Ripping!
It’s time to rip! Ripping is the art of extracting audio or video and digitizing it (in a nutshell). If you want to get that near perfect sound after ripping your vinyl the one thing you should not do is electronically enhance it, at least not too much. First things first, I use the Stanton 500V3. This is a cost effective cartridge and fits a regular s-shaped turntable (1200’s).
Before ripping I clean my vinyl with a little bit of water using a lint free cloth. Depending how old your vinyl is and how much it had been abused in the past, will probably depend on how much water you should spray on it while recording. For the most part I don’t need to spray my vinyl during the recording process (knock on wood). I know most cleaning solutions for vinyl has a little bit of alcohol in it; however I really don’t like using cleaning solutions with alcohol.
When recording ensure you don’t red line the input and always record flat. I can’t stress this more about recording flat. Just remember that old saying “the egg in the cake mix”.

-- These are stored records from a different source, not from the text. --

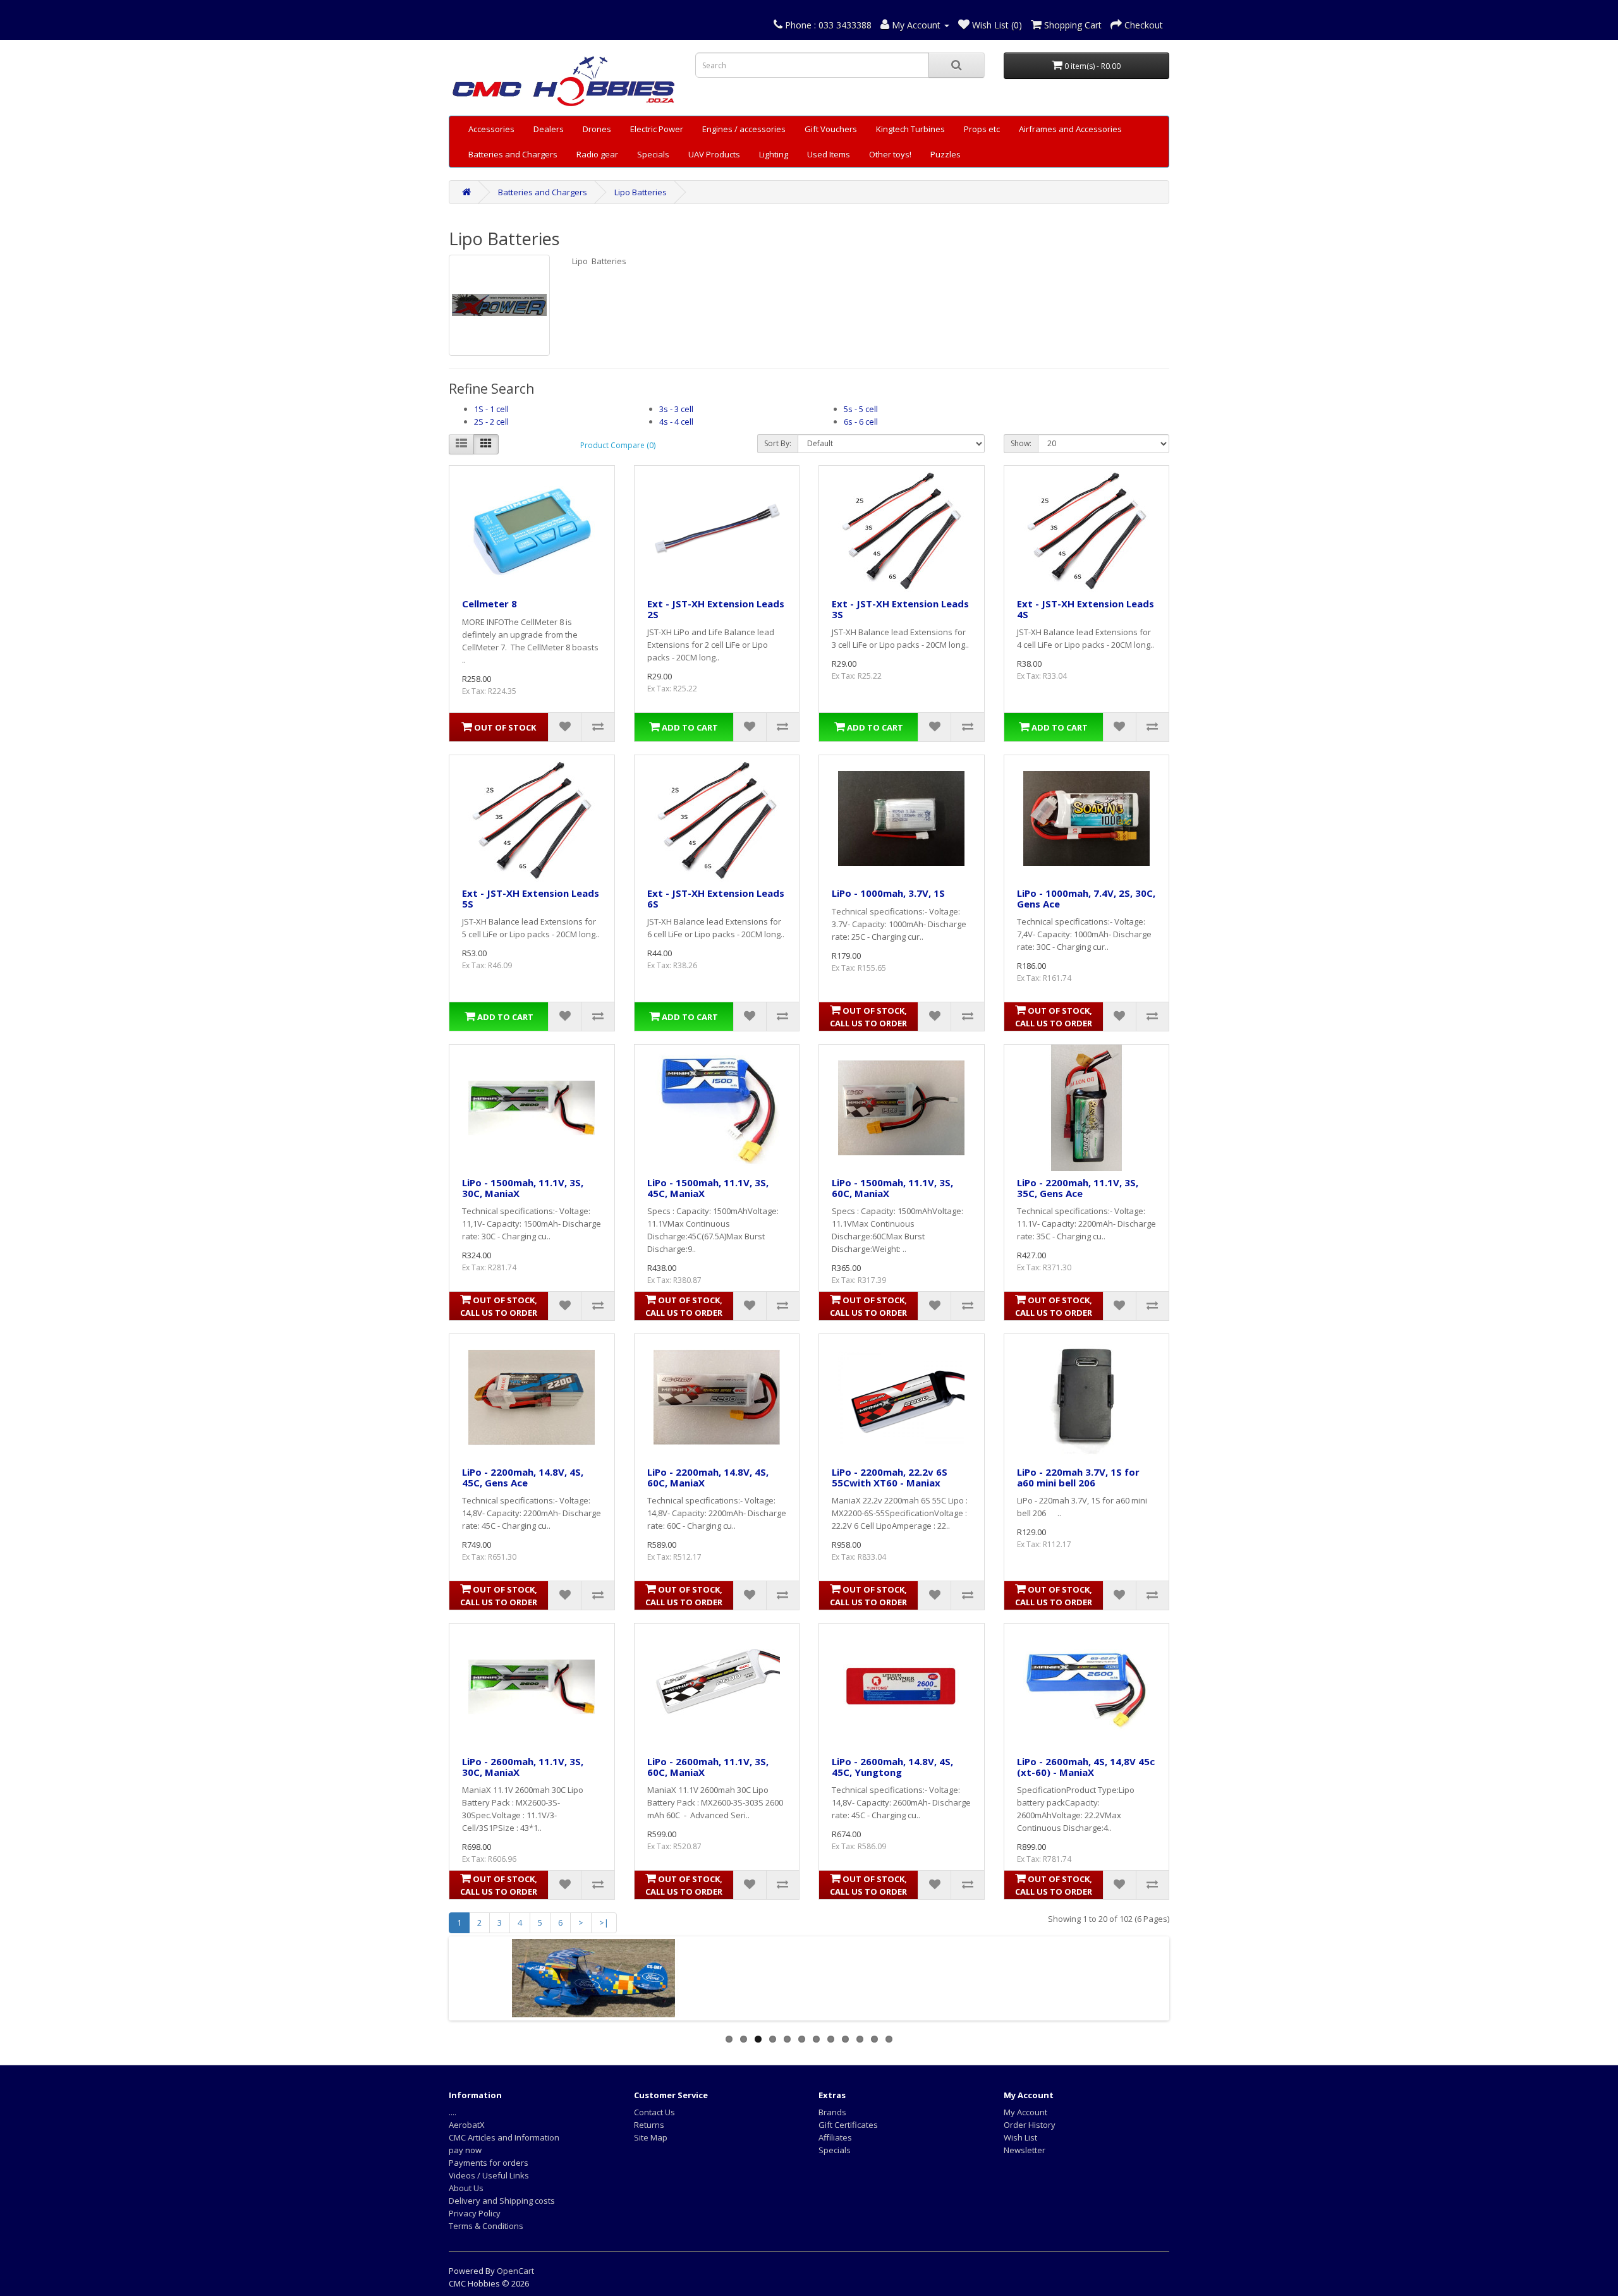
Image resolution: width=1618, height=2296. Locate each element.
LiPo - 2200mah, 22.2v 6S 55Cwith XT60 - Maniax (889, 1477)
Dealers (548, 129)
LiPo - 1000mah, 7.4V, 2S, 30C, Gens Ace (1086, 898)
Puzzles (945, 154)
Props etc (982, 129)
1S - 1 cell (491, 409)
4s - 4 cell (676, 421)
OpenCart (515, 2270)
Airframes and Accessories (1070, 129)
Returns (649, 2124)
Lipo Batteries (640, 192)
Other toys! (890, 154)
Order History (1029, 2124)
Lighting (773, 154)
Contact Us (654, 2112)
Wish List (1020, 2137)
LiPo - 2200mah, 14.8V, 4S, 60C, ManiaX (708, 1477)
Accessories (491, 129)
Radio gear (597, 154)
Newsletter (1024, 2150)
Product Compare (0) (617, 445)
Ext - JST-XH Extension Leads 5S (530, 898)
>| (604, 1922)
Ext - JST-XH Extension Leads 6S (715, 898)
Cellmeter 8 (489, 603)
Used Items (828, 154)
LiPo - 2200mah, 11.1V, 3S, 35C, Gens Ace (1077, 1188)
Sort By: (777, 443)
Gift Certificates (848, 2124)
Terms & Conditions (486, 2226)
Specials (653, 154)
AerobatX (467, 2124)
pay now (465, 2150)
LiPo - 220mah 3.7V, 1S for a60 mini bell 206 (1078, 1477)
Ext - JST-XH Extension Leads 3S (900, 609)
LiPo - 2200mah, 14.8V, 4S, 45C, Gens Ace (522, 1477)
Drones (597, 129)
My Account (1025, 2112)
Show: (1021, 443)
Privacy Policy (475, 2213)
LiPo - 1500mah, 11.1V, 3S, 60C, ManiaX (892, 1188)
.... (452, 2112)
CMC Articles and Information (504, 2137)
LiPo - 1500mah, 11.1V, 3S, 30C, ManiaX (522, 1188)
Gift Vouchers (831, 129)
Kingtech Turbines (910, 129)
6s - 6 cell (861, 421)
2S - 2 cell (491, 421)
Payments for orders (488, 2162)
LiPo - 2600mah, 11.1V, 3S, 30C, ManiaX (522, 1766)
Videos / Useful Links (489, 2175)
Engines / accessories (744, 129)
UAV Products (714, 154)
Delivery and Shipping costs (502, 2200)
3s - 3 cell (676, 409)
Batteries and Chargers (512, 154)
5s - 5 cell (861, 409)
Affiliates (835, 2137)
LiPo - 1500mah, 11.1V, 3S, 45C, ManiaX (708, 1188)
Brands (832, 2112)
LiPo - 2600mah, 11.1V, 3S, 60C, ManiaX (708, 1766)
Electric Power (656, 129)
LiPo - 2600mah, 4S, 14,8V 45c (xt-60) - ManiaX (1086, 1766)
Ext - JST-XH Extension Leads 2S (715, 609)
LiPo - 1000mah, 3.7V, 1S (888, 893)
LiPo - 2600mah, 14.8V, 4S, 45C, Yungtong (892, 1766)
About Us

As mentioned in my first post, I use Sound Forge 10.0 as my editor, but I also use it as my recorder. Once complete the file automatically opens in Sound Forge. Here comes the cool part about Sound Forge. There is a Noise Reduction suite Sound Forge has that’s incredible. The plug in is called “Click and Crackle Removal”. This is the first electronic enhancement I recommend. It does exactly that. It removes most, if not all the snap, crackle and pop from the recording. All the vinyl records I’ve ripped were almost cleaned entirely with this plug in. For those rare occasions the plug in doesn’t catch all the pops, there is a manual fix (that’s another MixByte article).
The second thing I do is trim the silences from the start and ending of each file. There is another plug in for this (Trim Silences at Ends). Again like the “Click and Crackle Removal”, this can also be done manually.
The third thing I do is Normalize the sound to “music” which is around -16 db. I have about 8 TB of space which gives me the luxury of saving in wav format. MP3’s are nice, however when saving as an mp3 try to save it at 320 kbps (kilobits per second).
Remember have as much fun as you possibly can, but be careful.
Peace Wil
More of the mix as the record spins!